## PROBLEM TO WORK ON
Return the listing in full and exactly, but without a single picture.

## SUPPLIED INFORMATION
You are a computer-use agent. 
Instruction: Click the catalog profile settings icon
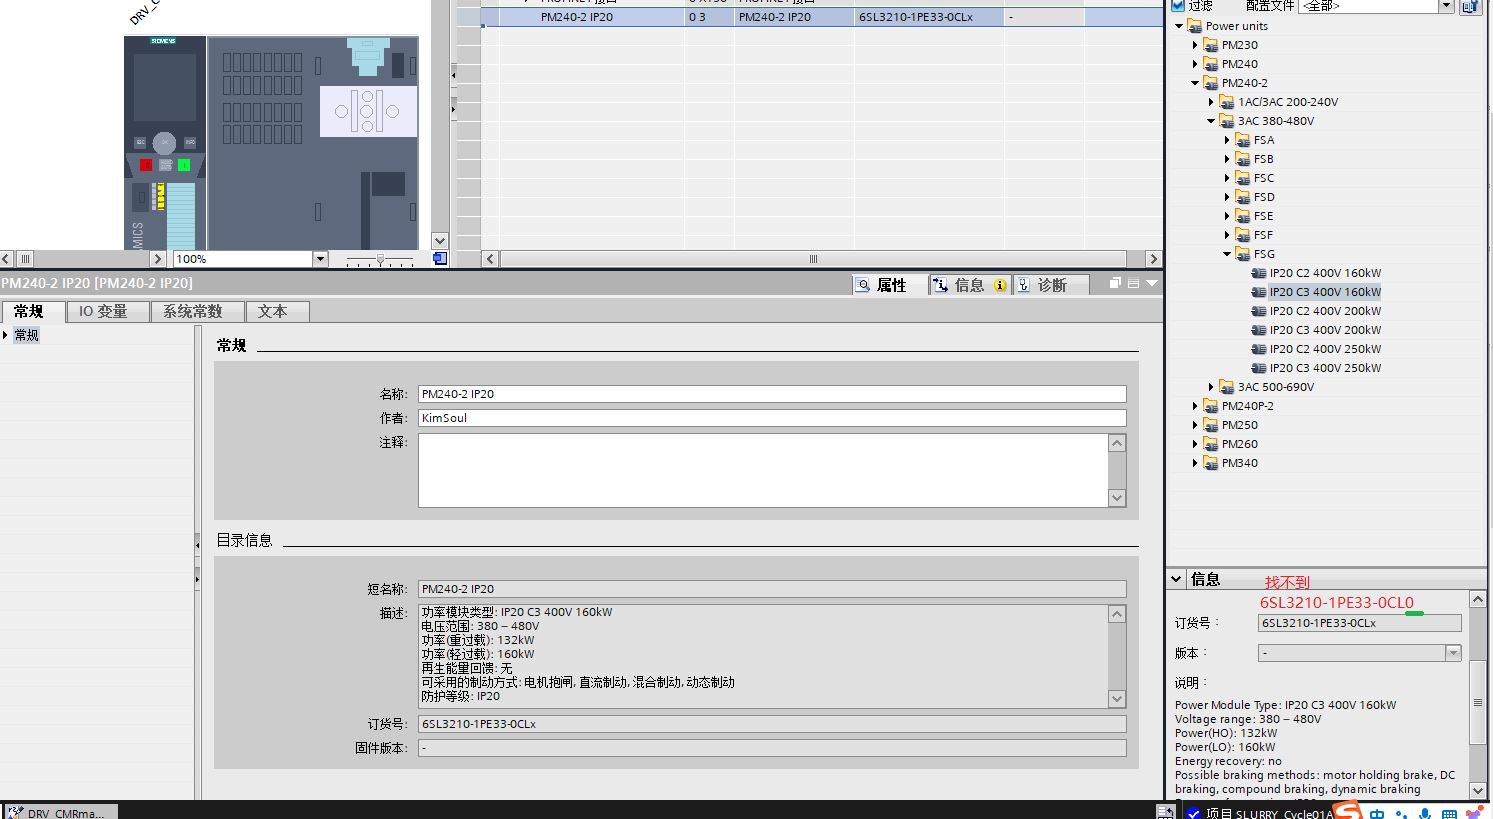click(1470, 6)
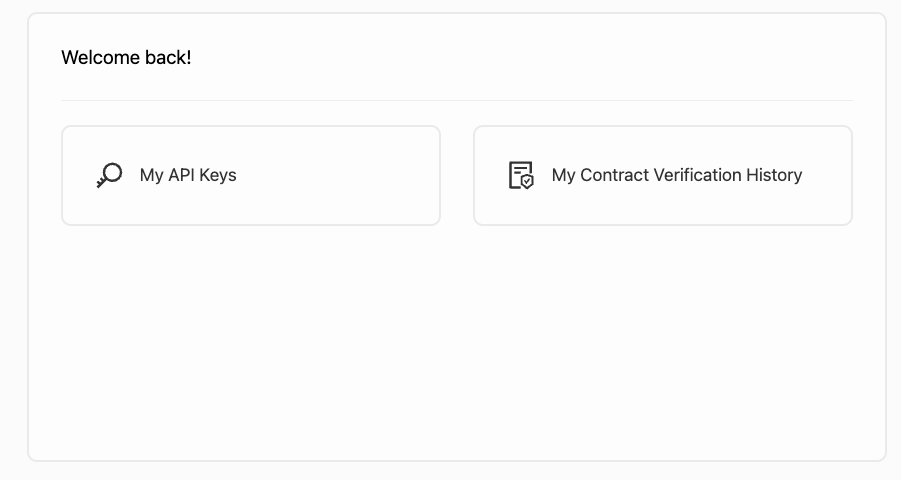The width and height of the screenshot is (901, 480).
Task: Click the text lines on the contract document icon
Action: (x=518, y=170)
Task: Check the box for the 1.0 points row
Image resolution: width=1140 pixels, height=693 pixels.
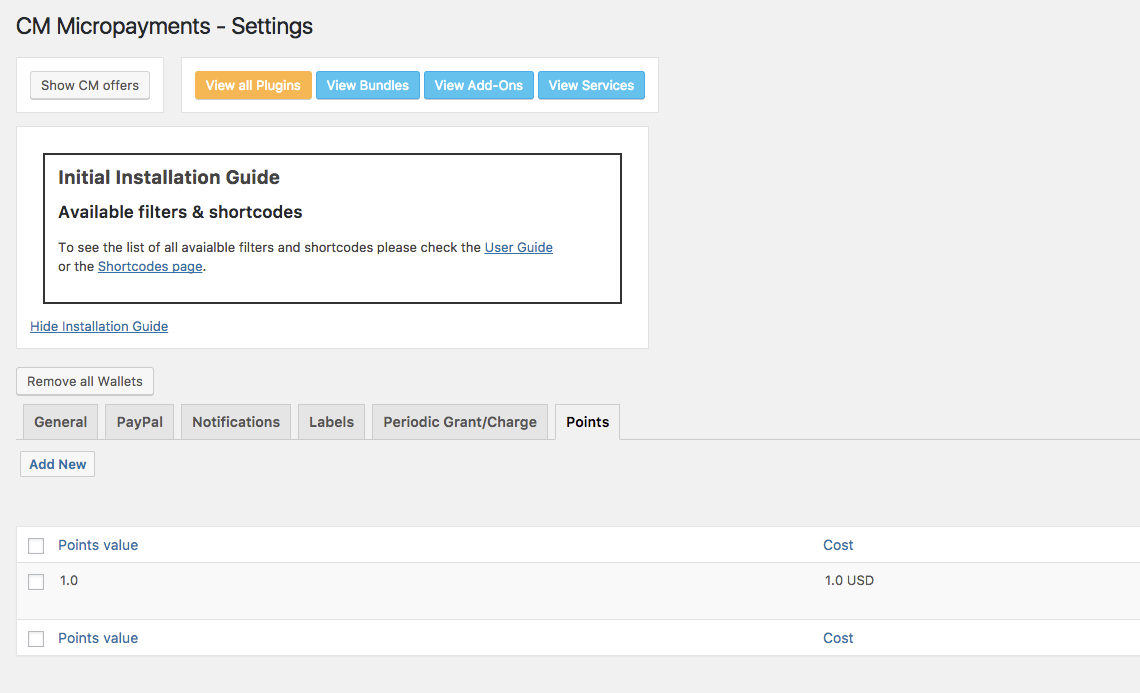Action: [36, 582]
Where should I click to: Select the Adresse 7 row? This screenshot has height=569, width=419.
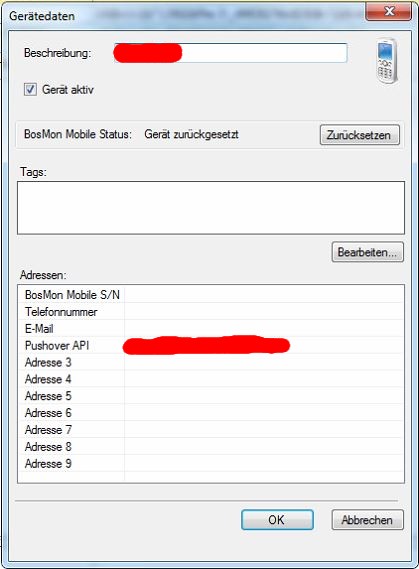tap(211, 430)
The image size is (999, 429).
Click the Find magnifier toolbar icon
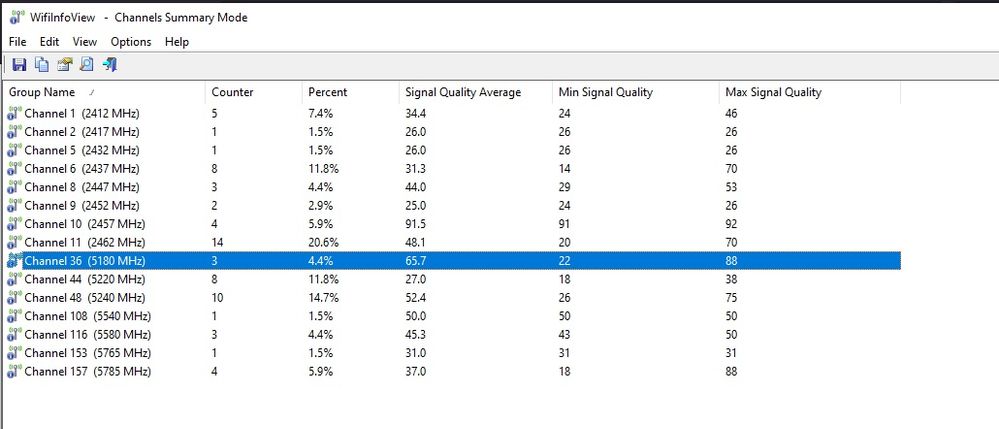[x=87, y=65]
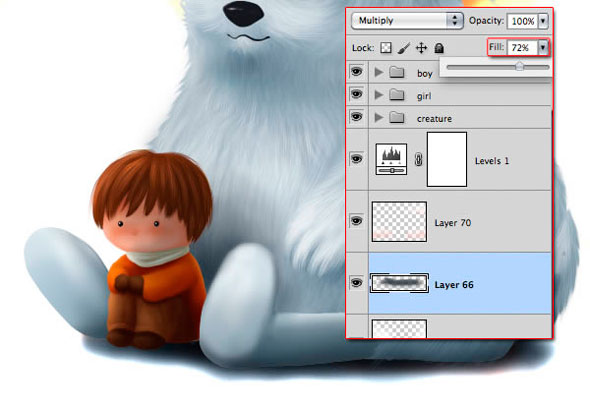Image resolution: width=590 pixels, height=407 pixels.
Task: Click the chain link icon on Levels 1
Action: pyautogui.click(x=418, y=159)
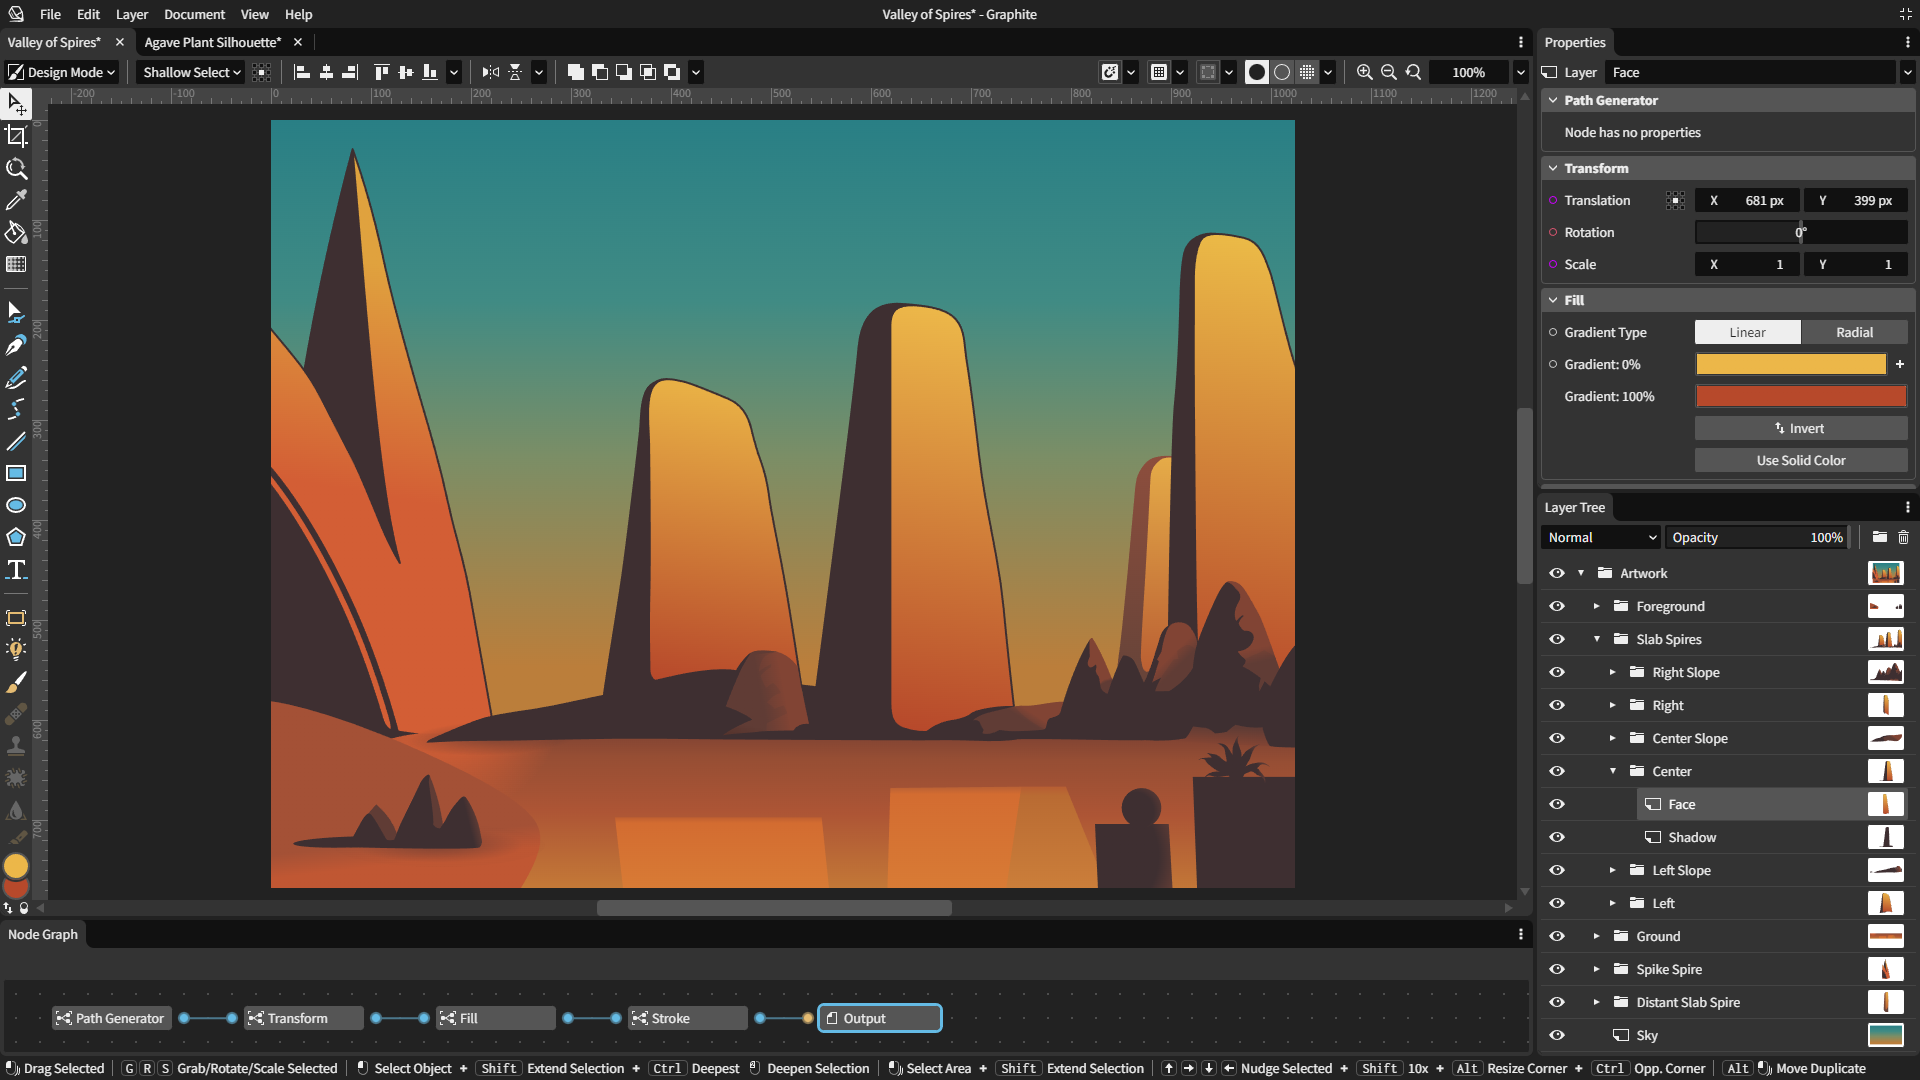Click the Invert gradient button
1920x1080 pixels.
coord(1800,427)
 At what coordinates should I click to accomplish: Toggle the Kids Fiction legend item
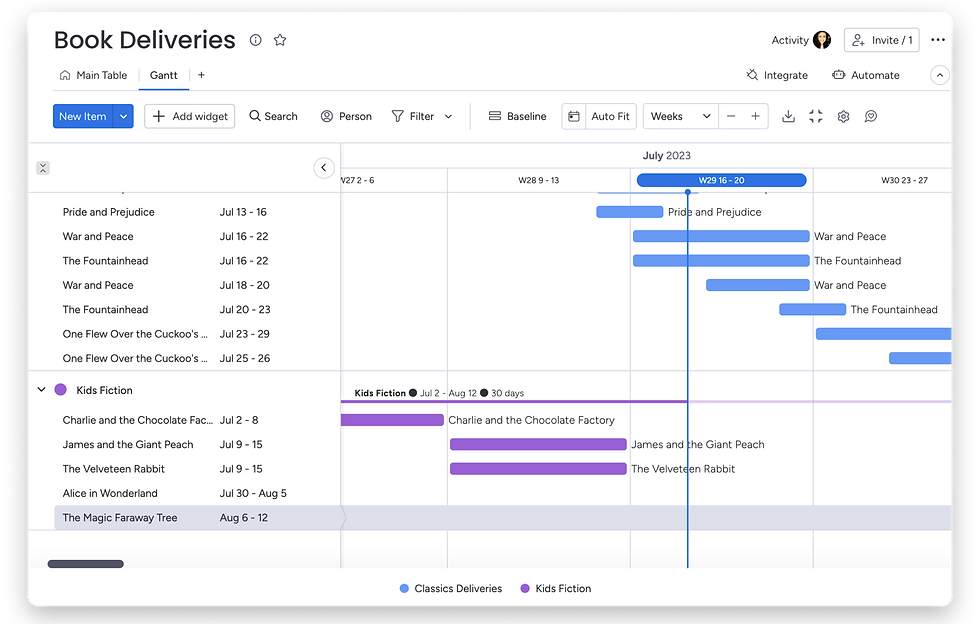click(x=555, y=589)
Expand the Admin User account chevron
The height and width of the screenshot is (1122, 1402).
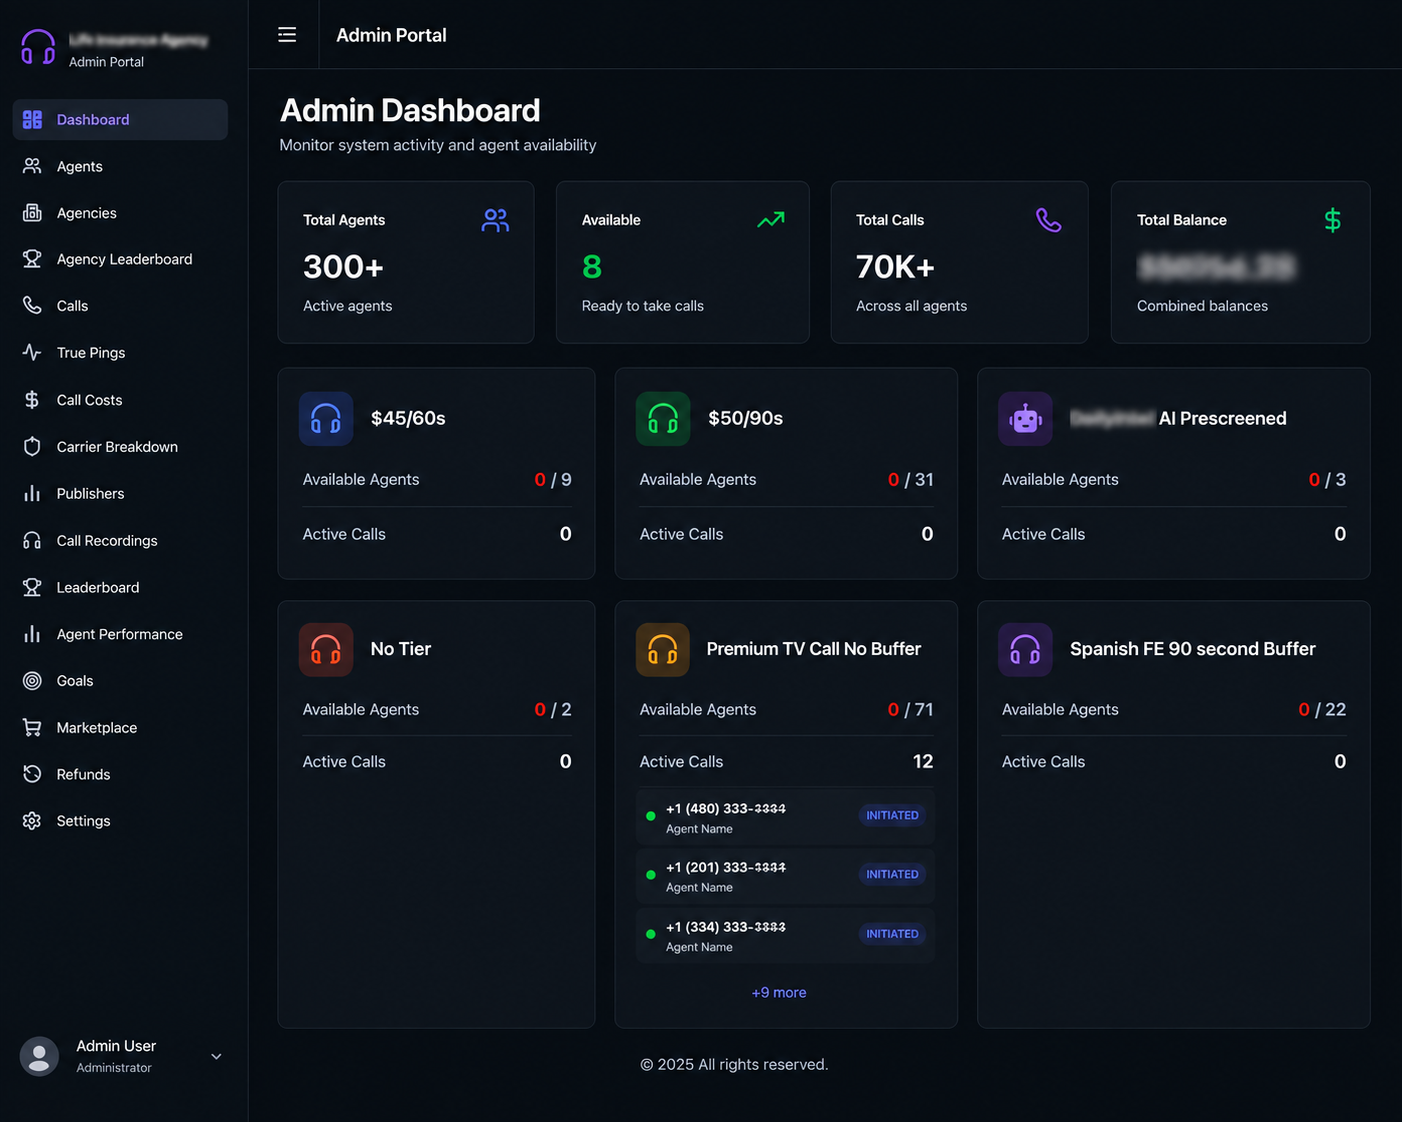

## WRITTEN SOLUTION
You are a computer-use agent. 
Instruction: Click the catalog profile settings icon
click(1470, 6)
The width and height of the screenshot is (901, 480).
Task: Click the text lines on the contract document icon
Action: (x=518, y=170)
Task: Check the box for the 1.0 points row
Image resolution: width=1140 pixels, height=693 pixels.
Action: [36, 582]
Where should I click to: Select the Adresse 7 row? This screenshot has height=569, width=419.
tap(211, 430)
The image size is (999, 429).
Click the Find magnifier toolbar icon
[x=87, y=65]
Image resolution: width=590 pixels, height=407 pixels.
Task: Click the chain link icon on Levels 1
Action: pyautogui.click(x=418, y=159)
Click the Invert gradient button
1920x1080 pixels.
coord(1800,427)
 At what coordinates should I click to accomplish: Toggle the Kids Fiction legend item
click(x=555, y=589)
Expand the Admin User account chevron
The height and width of the screenshot is (1122, 1402).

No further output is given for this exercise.